- GOAL: Copy out each of the following items word for word.

[Stored data entries]
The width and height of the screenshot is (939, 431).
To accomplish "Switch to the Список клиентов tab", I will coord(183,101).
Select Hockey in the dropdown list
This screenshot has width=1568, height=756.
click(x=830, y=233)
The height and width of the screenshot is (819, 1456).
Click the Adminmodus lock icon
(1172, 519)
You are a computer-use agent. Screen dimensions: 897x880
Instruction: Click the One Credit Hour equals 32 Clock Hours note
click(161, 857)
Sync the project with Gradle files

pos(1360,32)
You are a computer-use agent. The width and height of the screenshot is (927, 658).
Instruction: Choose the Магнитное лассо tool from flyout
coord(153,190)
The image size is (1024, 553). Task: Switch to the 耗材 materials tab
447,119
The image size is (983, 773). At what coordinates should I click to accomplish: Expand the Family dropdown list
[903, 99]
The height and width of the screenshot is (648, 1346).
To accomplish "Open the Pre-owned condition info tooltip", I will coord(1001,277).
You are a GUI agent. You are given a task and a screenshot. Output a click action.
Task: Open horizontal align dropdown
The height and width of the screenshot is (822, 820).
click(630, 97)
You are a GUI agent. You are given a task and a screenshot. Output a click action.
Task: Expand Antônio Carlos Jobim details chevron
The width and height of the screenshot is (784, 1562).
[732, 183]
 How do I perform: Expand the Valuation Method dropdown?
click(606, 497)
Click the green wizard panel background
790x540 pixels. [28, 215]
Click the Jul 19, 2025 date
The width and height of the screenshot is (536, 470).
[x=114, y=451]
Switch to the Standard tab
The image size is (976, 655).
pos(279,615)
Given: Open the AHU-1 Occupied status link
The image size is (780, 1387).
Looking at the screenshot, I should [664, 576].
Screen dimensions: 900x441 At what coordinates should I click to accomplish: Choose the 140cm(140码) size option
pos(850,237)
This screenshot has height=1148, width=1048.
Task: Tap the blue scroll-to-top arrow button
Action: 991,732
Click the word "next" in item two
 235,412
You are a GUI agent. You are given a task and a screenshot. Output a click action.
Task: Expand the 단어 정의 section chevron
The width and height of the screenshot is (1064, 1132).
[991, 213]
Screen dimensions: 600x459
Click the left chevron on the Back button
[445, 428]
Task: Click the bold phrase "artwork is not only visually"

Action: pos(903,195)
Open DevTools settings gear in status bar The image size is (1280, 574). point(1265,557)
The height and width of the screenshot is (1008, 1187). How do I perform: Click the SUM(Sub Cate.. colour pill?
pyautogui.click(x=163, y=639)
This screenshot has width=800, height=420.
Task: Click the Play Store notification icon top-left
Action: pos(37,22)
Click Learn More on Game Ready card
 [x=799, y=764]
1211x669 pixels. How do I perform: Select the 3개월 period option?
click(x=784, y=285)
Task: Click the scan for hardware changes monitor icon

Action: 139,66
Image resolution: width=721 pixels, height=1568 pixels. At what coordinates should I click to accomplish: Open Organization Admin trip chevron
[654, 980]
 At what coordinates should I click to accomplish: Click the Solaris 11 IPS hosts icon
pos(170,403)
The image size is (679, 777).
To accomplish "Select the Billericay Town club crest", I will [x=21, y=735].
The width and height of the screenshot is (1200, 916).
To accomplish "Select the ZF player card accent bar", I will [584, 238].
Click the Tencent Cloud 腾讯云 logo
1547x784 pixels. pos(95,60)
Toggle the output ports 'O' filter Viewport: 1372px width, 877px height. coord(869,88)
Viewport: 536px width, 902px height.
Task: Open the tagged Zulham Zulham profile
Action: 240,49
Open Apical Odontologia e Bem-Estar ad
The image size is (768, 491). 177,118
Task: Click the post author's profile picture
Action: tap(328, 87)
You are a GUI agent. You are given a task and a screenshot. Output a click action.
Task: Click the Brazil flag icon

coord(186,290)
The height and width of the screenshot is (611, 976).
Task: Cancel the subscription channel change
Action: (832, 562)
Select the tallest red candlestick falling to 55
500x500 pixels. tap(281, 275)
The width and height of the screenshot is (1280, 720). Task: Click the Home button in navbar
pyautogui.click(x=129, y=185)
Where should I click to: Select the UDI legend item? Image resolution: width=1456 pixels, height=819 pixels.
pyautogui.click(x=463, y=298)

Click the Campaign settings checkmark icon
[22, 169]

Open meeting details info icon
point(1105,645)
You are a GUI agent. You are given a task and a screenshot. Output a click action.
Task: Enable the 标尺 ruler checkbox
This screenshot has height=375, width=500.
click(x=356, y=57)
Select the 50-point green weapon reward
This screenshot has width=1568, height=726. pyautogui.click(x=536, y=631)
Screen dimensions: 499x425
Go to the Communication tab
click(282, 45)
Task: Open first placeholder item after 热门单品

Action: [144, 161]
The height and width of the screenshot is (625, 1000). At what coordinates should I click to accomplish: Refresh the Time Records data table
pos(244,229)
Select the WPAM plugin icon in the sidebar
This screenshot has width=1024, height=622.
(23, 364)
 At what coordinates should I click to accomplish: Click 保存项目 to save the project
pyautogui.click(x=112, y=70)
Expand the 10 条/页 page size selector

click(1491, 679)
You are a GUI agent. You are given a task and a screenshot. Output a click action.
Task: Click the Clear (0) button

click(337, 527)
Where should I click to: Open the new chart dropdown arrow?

- RESPONSE:
The width and height of the screenshot is (939, 431).
To accomplish "Switch to the Список клиентов tab", I will coord(183,101).
Select Hockey in the dropdown list
This screenshot has width=1568, height=756.
click(x=830, y=233)
The height and width of the screenshot is (819, 1456).
Click the Adminmodus lock icon
(1172, 519)
You are a computer-use agent. Screen dimensions: 897x880
Instruction: Click the One Credit Hour equals 32 Clock Hours note
click(161, 857)
Sync the project with Gradle files

pos(1360,32)
You are a computer-use agent. The width and height of the screenshot is (927, 658).
Instruction: Choose the Магнитное лассо tool from flyout
coord(153,190)
The image size is (1024, 553). Task: Switch to the 耗材 materials tab
447,119
The image size is (983, 773). At what coordinates should I click to accomplish: Expand the Family dropdown list
[903, 99]
The height and width of the screenshot is (648, 1346).
To accomplish "Open the Pre-owned condition info tooltip", I will coord(1001,277).
You are a GUI agent. You are given a task and a screenshot. Output a click action.
Task: Open horizontal align dropdown
The height and width of the screenshot is (822, 820).
click(630, 97)
You are a GUI agent. You are given a task and a screenshot. Output a click action.
Task: Expand Antônio Carlos Jobim details chevron
The width and height of the screenshot is (784, 1562).
[732, 183]
 How do I perform: Expand the Valuation Method dropdown?
click(606, 497)
Click the green wizard panel background
790x540 pixels. [28, 215]
Click the Jul 19, 2025 date
The width and height of the screenshot is (536, 470).
[x=114, y=451]
Switch to the Standard tab
The image size is (976, 655).
pos(279,615)
Given: Open the AHU-1 Occupied status link
The image size is (780, 1387).
Looking at the screenshot, I should [664, 576].
Screen dimensions: 900x441 At what coordinates should I click to accomplish: Choose the 140cm(140码) size option
pos(850,237)
This screenshot has height=1148, width=1048.
Task: Tap the blue scroll-to-top arrow button
Action: 991,732
Click the word "next" in item two
 235,412
You are a GUI agent. You are given a task and a screenshot. Output a click action.
Task: Expand the 단어 정의 section chevron
The width and height of the screenshot is (1064, 1132).
[991, 213]
Screen dimensions: 600x459
Click the left chevron on the Back button
[445, 428]
Task: Click the bold phrase "artwork is not only visually"

Action: pos(903,195)
Open DevTools settings gear in status bar The image size is (1280, 574). point(1265,557)
The height and width of the screenshot is (1008, 1187). How do I perform: Click the SUM(Sub Cate.. colour pill?
pyautogui.click(x=163, y=639)
This screenshot has width=800, height=420.
Task: Click the Play Store notification icon top-left
Action: pos(37,22)
Click Learn More on Game Ready card
 [x=799, y=764]
1211x669 pixels. How do I perform: Select the 3개월 period option?
click(x=784, y=285)
Task: Click the scan for hardware changes monitor icon

Action: 139,66
Image resolution: width=721 pixels, height=1568 pixels. At what coordinates should I click to accomplish: Open Organization Admin trip chevron
[654, 980]
 At what coordinates should I click to accomplish: Click the Solaris 11 IPS hosts icon
pos(170,403)
The image size is (679, 777).
To accomplish "Select the Billericay Town club crest", I will [x=21, y=735].
The width and height of the screenshot is (1200, 916).
To accomplish "Select the ZF player card accent bar", I will [584, 238].
Click the Tencent Cloud 腾讯云 logo
1547x784 pixels. pos(95,60)
Toggle the output ports 'O' filter Viewport: 1372px width, 877px height. coord(869,88)
Viewport: 536px width, 902px height.
Task: Open the tagged Zulham Zulham profile
Action: 240,49
Open Apical Odontologia e Bem-Estar ad
The image size is (768, 491). 177,118
Task: Click the post author's profile picture
Action: tap(328, 87)
You are a GUI agent. You are given a task and a screenshot. Output a click action.
Task: Click the Brazil flag icon

coord(186,290)
The height and width of the screenshot is (611, 976).
Task: Cancel the subscription channel change
Action: (832, 562)
Select the tallest red candlestick falling to 55
500x500 pixels. tap(281, 275)
The width and height of the screenshot is (1280, 720). Task: Click the Home button in navbar
pyautogui.click(x=129, y=185)
Where should I click to: Select the UDI legend item? Image resolution: width=1456 pixels, height=819 pixels.
pyautogui.click(x=463, y=298)

Click the Campaign settings checkmark icon
[22, 169]

Open meeting details info icon
point(1105,645)
You are a GUI agent. You are given a task and a screenshot. Output a click action.
Task: Enable the 标尺 ruler checkbox
This screenshot has height=375, width=500.
click(x=356, y=57)
Select the 50-point green weapon reward
This screenshot has width=1568, height=726. pyautogui.click(x=536, y=631)
Screen dimensions: 499x425
Go to the Communication tab
click(282, 45)
Task: Open first placeholder item after 热门单品

Action: [144, 161]
The height and width of the screenshot is (625, 1000). At what coordinates should I click to accomplish: Refresh the Time Records data table
pos(244,229)
Select the WPAM plugin icon in the sidebar
This screenshot has width=1024, height=622.
(23, 364)
 At what coordinates should I click to accomplish: Click 保存项目 to save the project
pyautogui.click(x=112, y=70)
Expand the 10 条/页 page size selector

click(1491, 679)
You are a GUI agent. You are given a task and a screenshot. Output a click action.
Task: Click the Clear (0) button

click(337, 527)
Where should I click to: Open the new chart dropdown arrow?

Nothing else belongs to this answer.